*Provided data*:
....

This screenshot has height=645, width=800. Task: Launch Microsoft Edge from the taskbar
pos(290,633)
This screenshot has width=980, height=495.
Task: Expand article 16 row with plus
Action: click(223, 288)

....

*What you need to do*:
Transcribe all of the material exactly as it was written.

*Answer to this problem*:
This screenshot has height=645, width=800. Task: Launch Microsoft Edge from the taskbar
pos(290,633)
This screenshot has width=980, height=495.
Task: Expand article 16 row with plus
Action: click(223, 288)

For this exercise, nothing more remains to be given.